How could he reply to this that the training which had been good enough for his father and his uncles was not good enough for him? Somewhere, he felt certain there were flaws to be found and that Sir Philip was rather a special pleader than a candid truth-teller, but he impressed, and Rupert despised himself for remaining obstinately suspicious of his father’s sincerity.
“And you’re a Hepplestall. That is not to be questioned, is it, Rupert? In the present and in the future, in the small things and the large, that is not to be questioned.”
It was now or never for his protest. Mentally he wriggled like a kitten held under water by some callous child and as desperately. He would drown if he could not reach the aid of two life-buoys, courage to outface Sir Philip and wits to put words to his thoughts.

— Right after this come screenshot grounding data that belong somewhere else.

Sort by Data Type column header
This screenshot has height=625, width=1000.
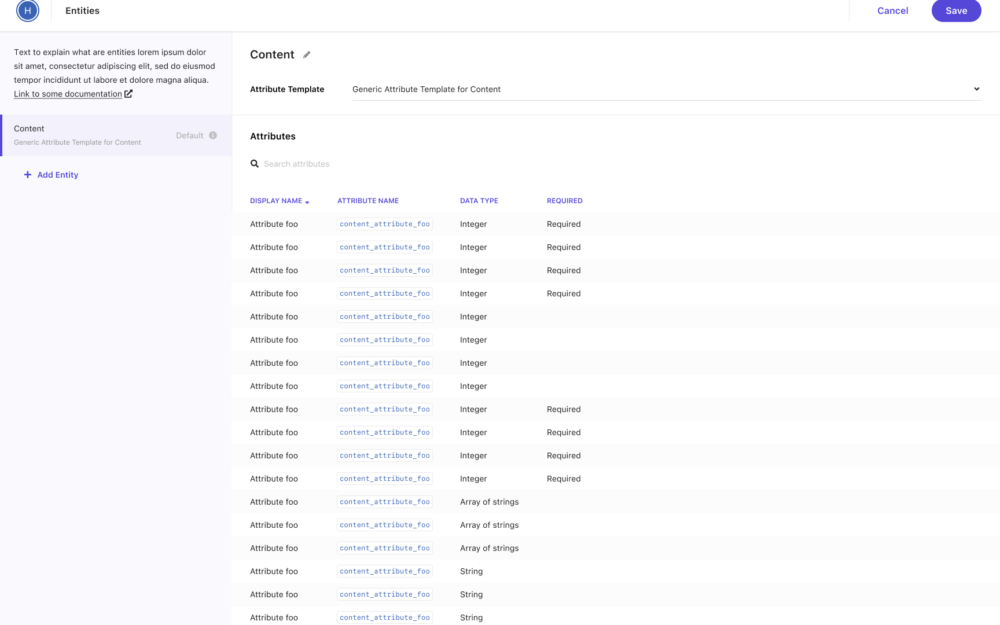pos(479,201)
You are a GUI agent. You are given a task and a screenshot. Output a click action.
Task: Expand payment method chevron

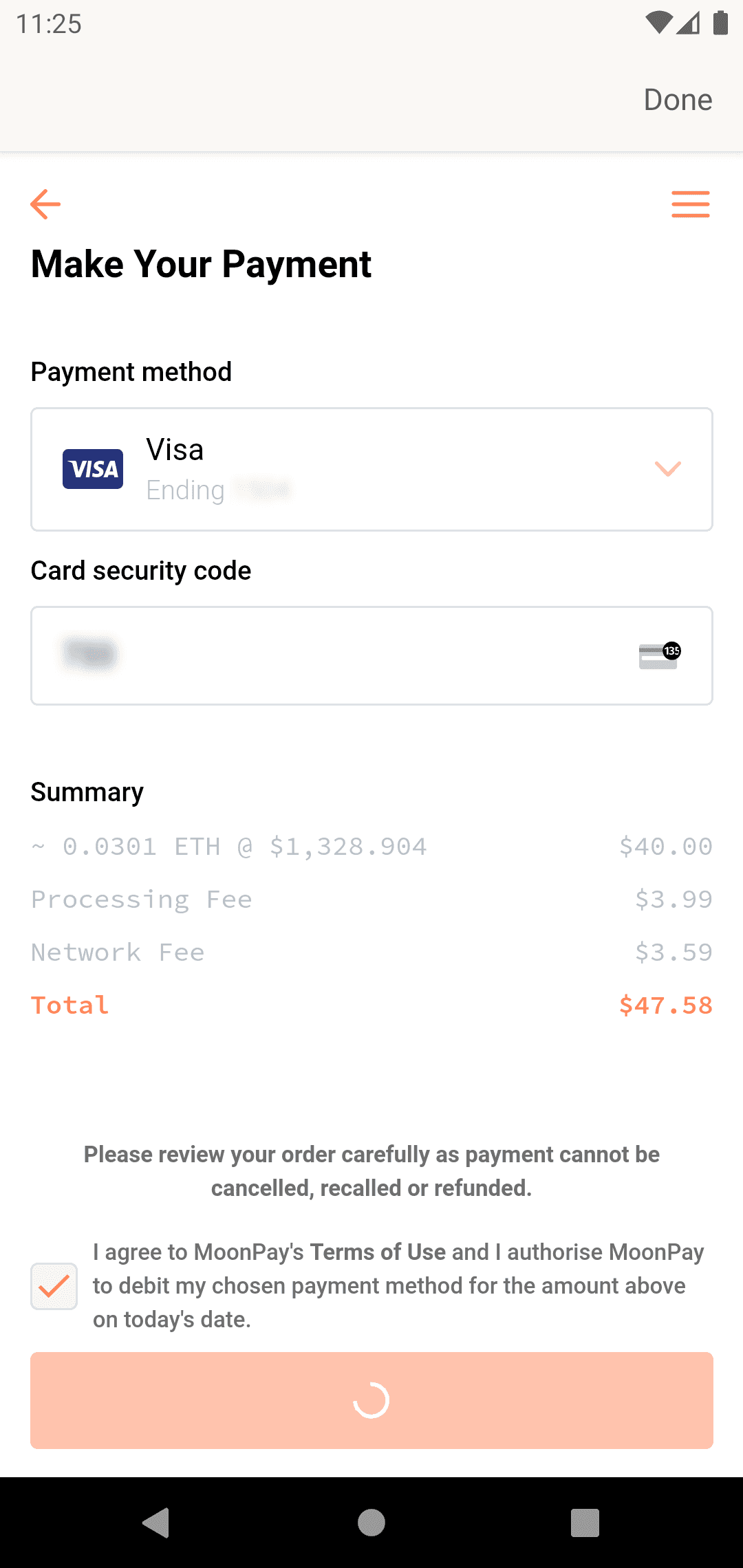pyautogui.click(x=667, y=469)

“No, sir, that is not to be questioned,” he heard himself, unexpectedly, say, and Sir Philip’s warm handshake sealed the bargain. He had not meant to say it; he did not mean to stand by what he had said, but his hand responded heartily to his father’s and his eye met Sir Philip’s gaze with the charming smile of frank, ingenuous youth.
He was thinking that six years were a long time and that there were men who had come to great honor after they had broken vows.

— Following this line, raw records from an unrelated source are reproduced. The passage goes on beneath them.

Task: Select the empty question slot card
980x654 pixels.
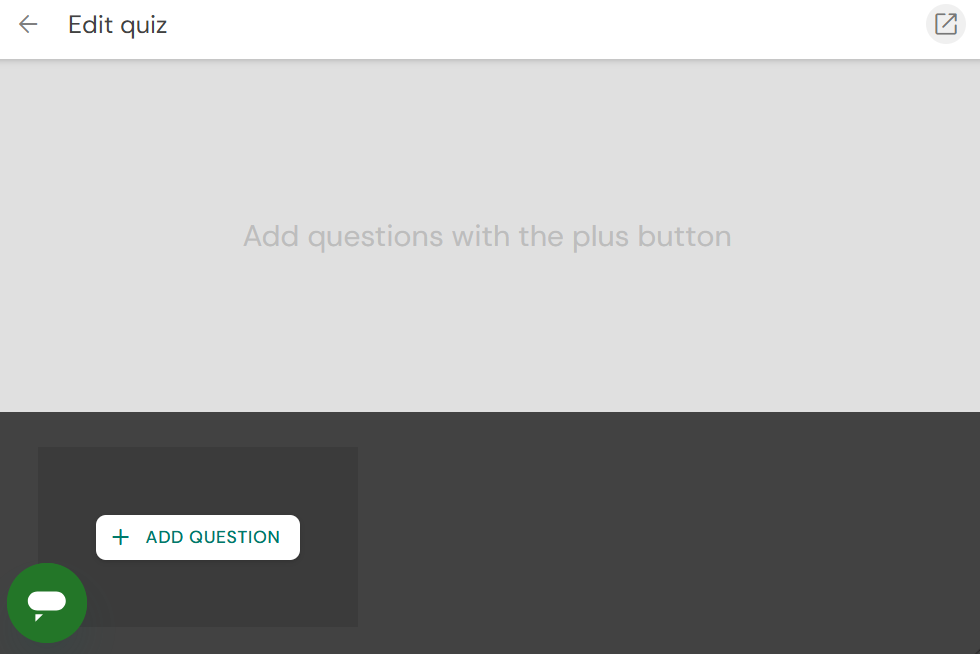Action: click(x=198, y=475)
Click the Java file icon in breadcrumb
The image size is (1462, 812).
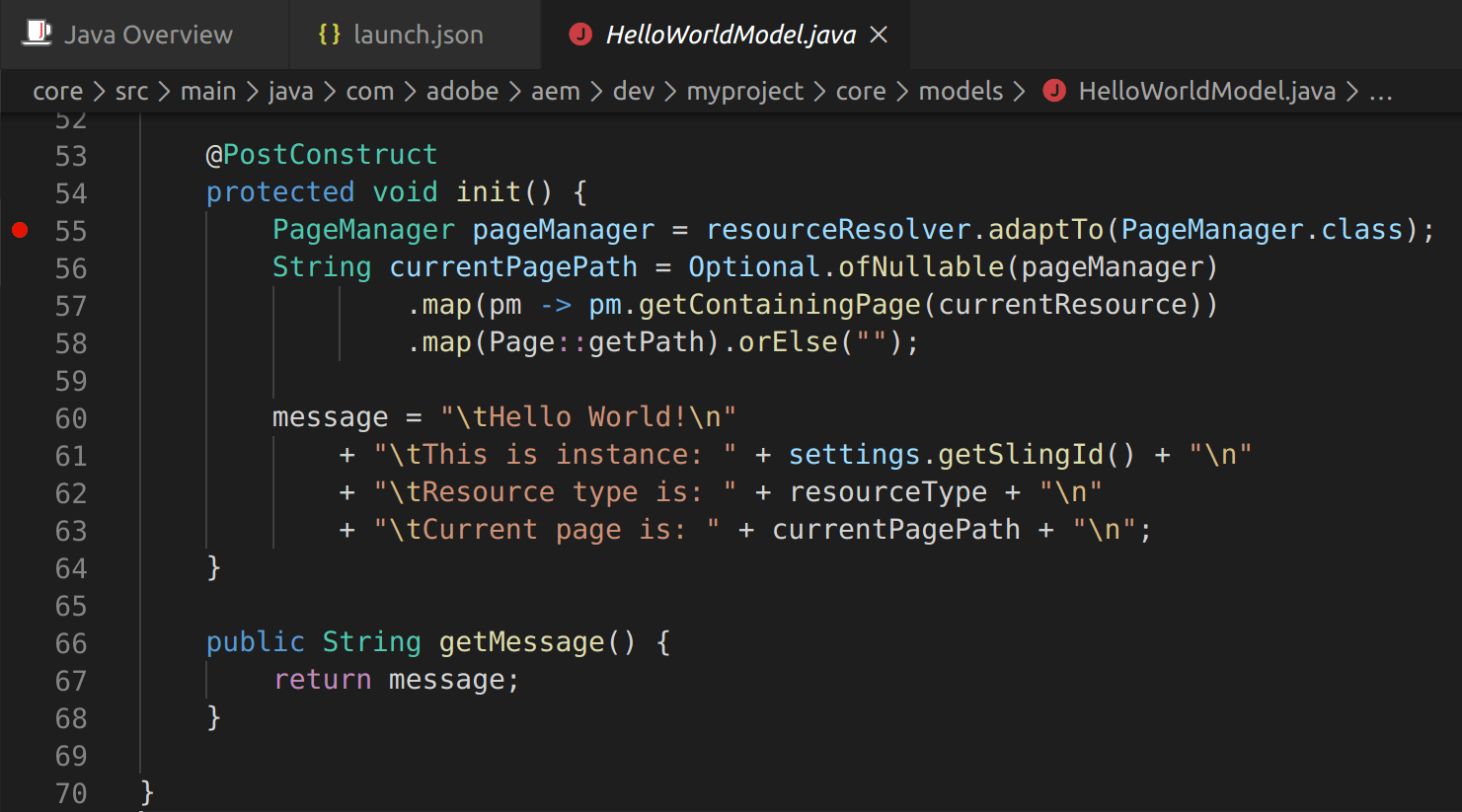[x=1054, y=92]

CHAPTER II—THE VOICE FROM THE STREET
THE room held a grand piano, a great fire and two men of fifty who were playing chess. The stout, bullet-headed man with the mustache which did not conceal the firmness of his mouth was Tom Bradshaw; the lean man with the goatee beard, who wore spectacles, was Walter Pate. Both were autocrats in their way. Tom ran the Spinners’ Union and was M. P. in his spare time, Walter ran music in Staithley Bridge and had no spare time except, on rare occasions, for chess.

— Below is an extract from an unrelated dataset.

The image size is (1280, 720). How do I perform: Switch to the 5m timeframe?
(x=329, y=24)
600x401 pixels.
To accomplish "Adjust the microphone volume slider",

Tom made a move. “That’s done you, you beggar,” he said, gleefully rising and filling a pipe.
Walter’s fine hand flickered uncertainly over the board. He saw defeat ahead. “If I weren’t a poor man, I’d have the law on you,” he said.
“You can’t play chess, Walter. It’s a question of brain.”
Pate shied the matches at him, and Tom sat at the piano and picked out a tune with one hand.
“Stop it!” cried Walter.
“On terms,” said Tom.
“I hate you,” said Walter. “Come away.”
“The terms are the Meistersinger,” said Tom.
“On a piano! You’re a Goth.”
“No. I’m paying you a compliment you deserve. Get at it.”
Walter got.
Young Rupert in his Slough of Despond had been too busy with himself to wonder why Sir Philip had corrected him when he described Tom Bradshaw as a “beast.”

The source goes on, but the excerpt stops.